Segment Start: TASK DATA

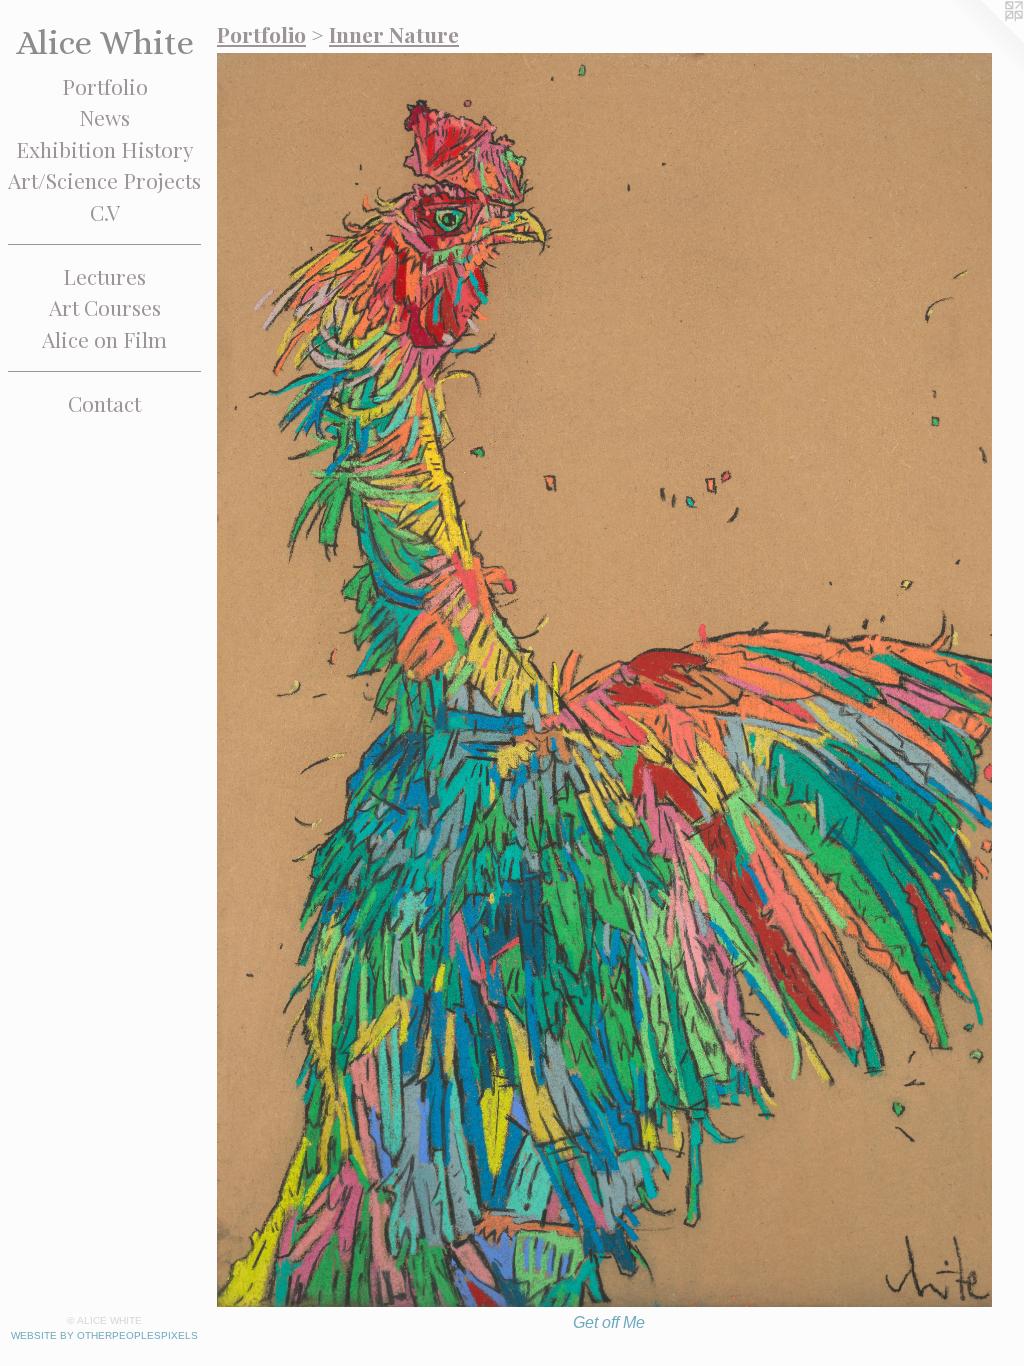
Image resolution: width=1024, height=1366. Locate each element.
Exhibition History (105, 149)
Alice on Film (104, 339)
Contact (104, 403)
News (104, 117)
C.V (105, 212)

Segment End: TASK DATA

*TASK STATEMENT:* Up to and including the last line above, starting with the line that contains "Exhibition History (105, 149)", return each line exactly and nothing else.

*OUTPUT OF THE TASK:*
Exhibition History (105, 149)
Alice on Film (104, 339)
Contact (104, 403)
News (104, 117)
C.V (105, 212)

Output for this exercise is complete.